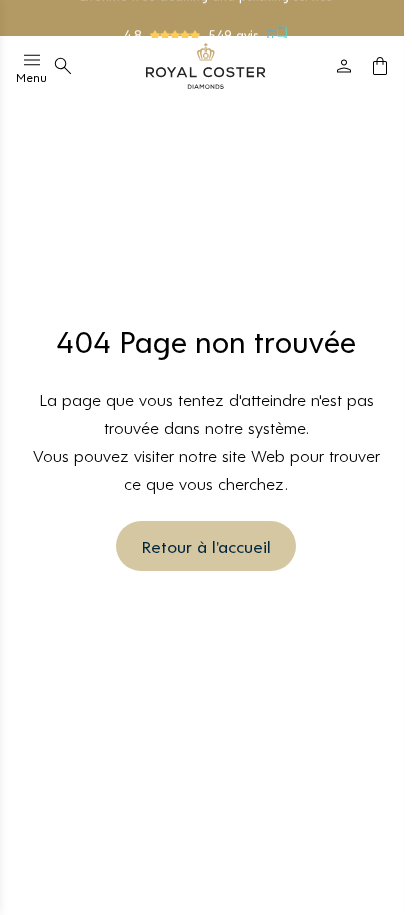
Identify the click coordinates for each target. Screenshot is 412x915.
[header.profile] (344, 66)
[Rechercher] (63, 66)
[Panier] (380, 66)
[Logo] (206, 66)
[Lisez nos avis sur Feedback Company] (278, 33)
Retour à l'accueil (206, 546)
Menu (31, 77)
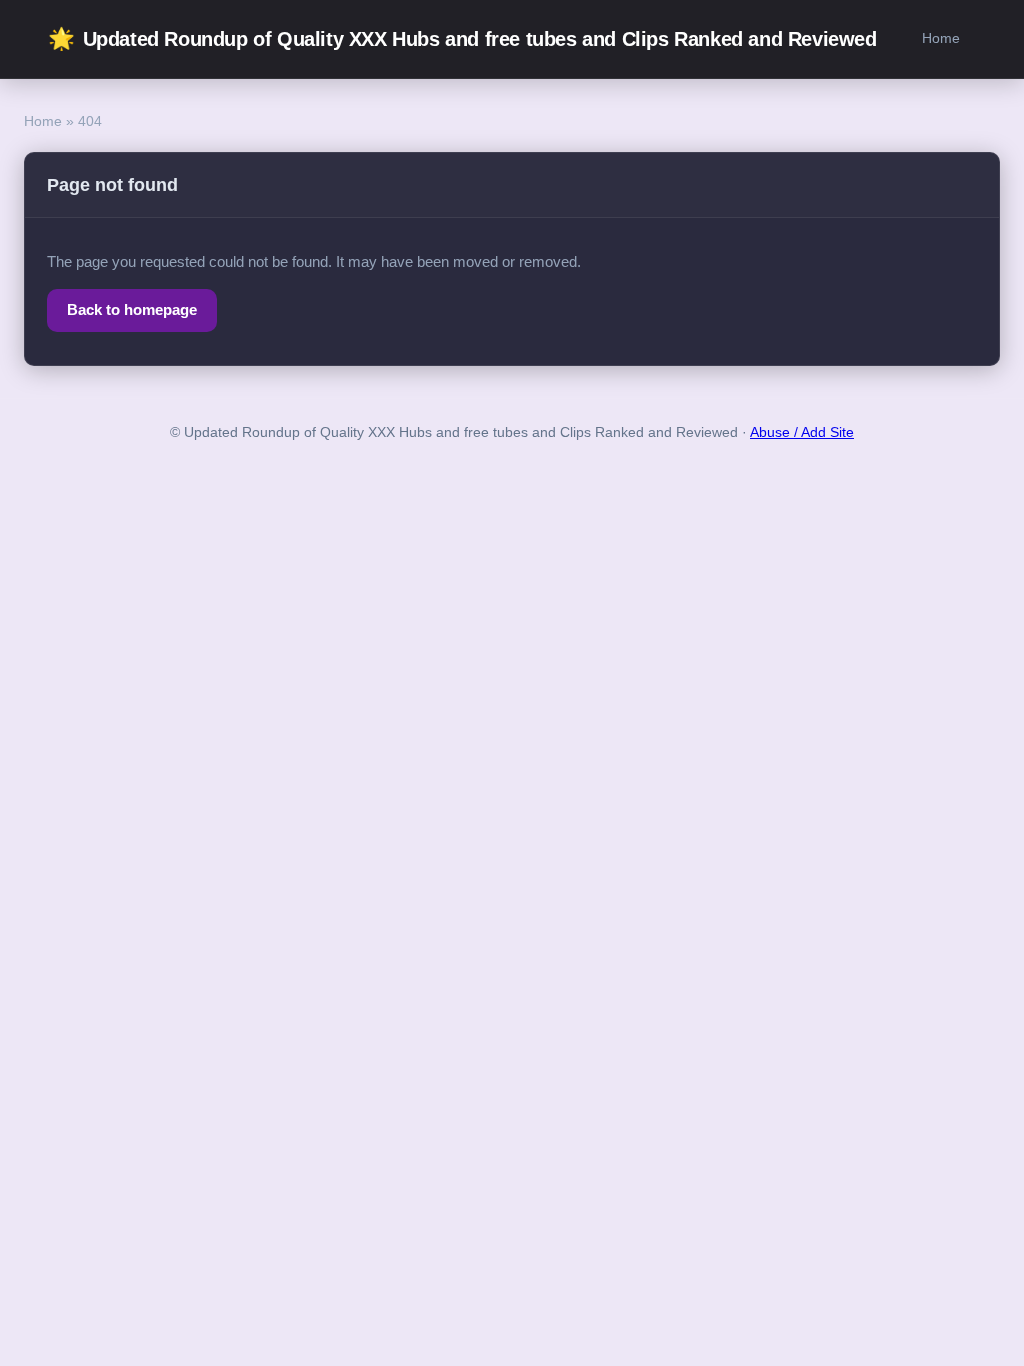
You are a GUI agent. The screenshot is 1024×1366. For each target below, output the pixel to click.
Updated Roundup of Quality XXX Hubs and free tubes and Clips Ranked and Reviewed (462, 38)
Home (941, 38)
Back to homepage (132, 309)
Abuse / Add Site (802, 432)
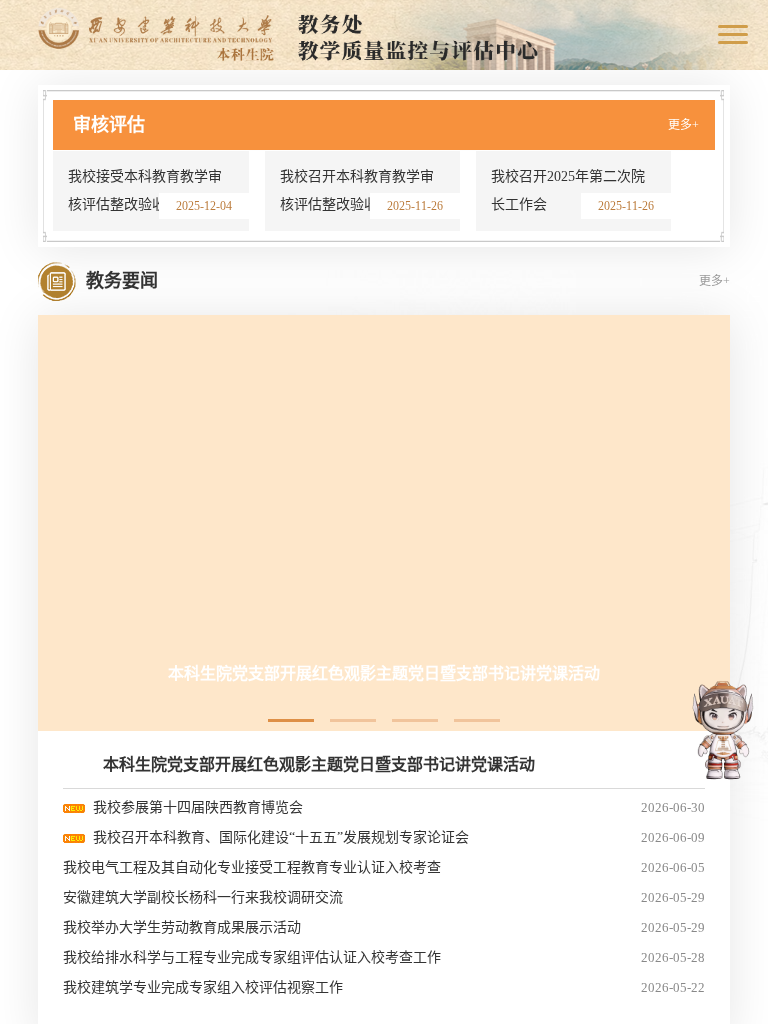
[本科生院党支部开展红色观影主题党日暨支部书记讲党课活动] (384, 509)
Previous (693, 180)
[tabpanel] (384, 509)
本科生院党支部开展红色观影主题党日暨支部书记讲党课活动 (319, 764)
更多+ (683, 125)
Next (693, 195)
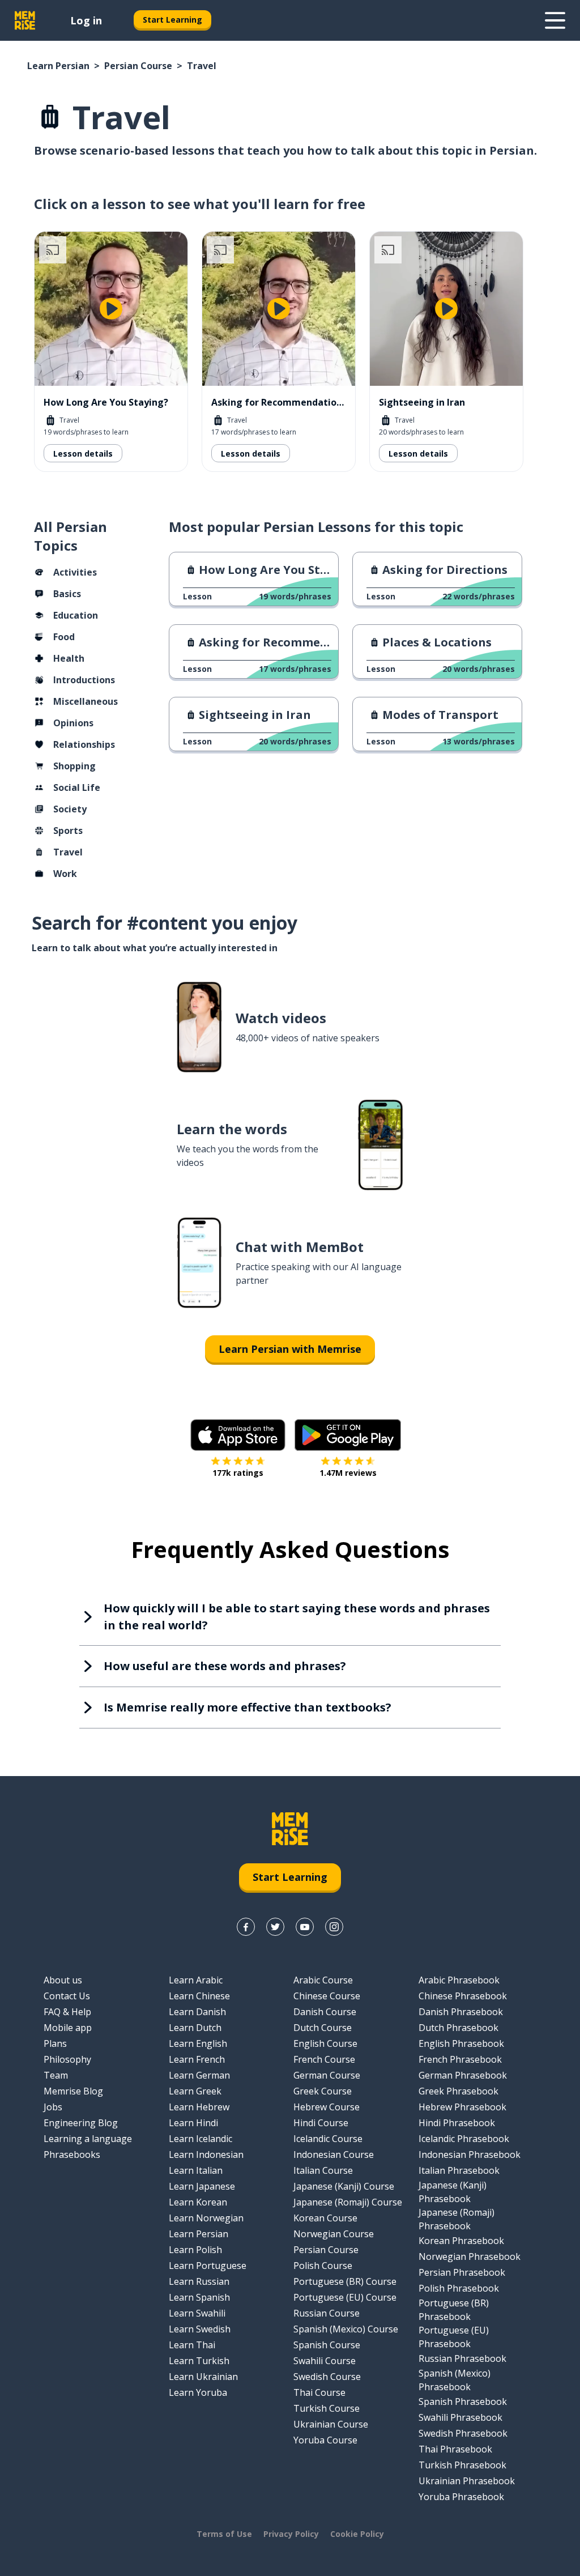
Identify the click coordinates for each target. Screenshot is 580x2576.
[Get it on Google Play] (348, 1435)
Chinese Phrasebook (463, 1996)
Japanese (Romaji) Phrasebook (456, 2219)
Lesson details (83, 453)
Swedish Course (327, 2376)
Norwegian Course (333, 2234)
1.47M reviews (348, 1472)
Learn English (198, 2043)
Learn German (199, 2075)
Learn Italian (196, 2170)
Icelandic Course (327, 2138)
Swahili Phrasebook (460, 2417)
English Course (325, 2043)
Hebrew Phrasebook (462, 2107)
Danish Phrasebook (461, 2012)
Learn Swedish (200, 2329)
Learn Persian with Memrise (290, 1349)
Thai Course (319, 2392)
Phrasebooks (72, 2154)
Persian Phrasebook (462, 2272)
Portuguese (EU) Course (344, 2297)
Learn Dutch (195, 2027)
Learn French (197, 2059)
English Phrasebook (461, 2043)
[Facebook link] (246, 1927)
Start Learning (172, 19)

⁂

(Aim of the exercise): Which lines run from the one holding "Screenshot is 580x2576." through the one holding "English Phrasebook (461, 2043)" in the records above? Repeat them exactly, both included, and nothing more.

(Solution to this problem):
Identify the click coordinates for each target. Screenshot is 580x2576.
[Get it on Google Play] (348, 1435)
Chinese Phrasebook (463, 1996)
Japanese (Romaji) Phrasebook (456, 2219)
Lesson details (83, 453)
Swedish Course (327, 2376)
Norwegian Course (333, 2234)
1.47M reviews (348, 1472)
Learn English (198, 2043)
Learn German (199, 2075)
Learn Italian (196, 2170)
Icelandic Course (327, 2138)
Swahili Phrasebook (460, 2417)
English Course (325, 2043)
Hebrew Phrasebook (462, 2107)
Danish Phrasebook (461, 2012)
Learn Swedish (200, 2329)
Learn Persian with Memrise (290, 1349)
Thai Course (319, 2392)
Phrasebooks (72, 2154)
Persian Phrasebook (462, 2272)
Portuguese (EU) Course (344, 2297)
Learn Dutch (195, 2027)
Learn French (197, 2059)
English Phrasebook (461, 2043)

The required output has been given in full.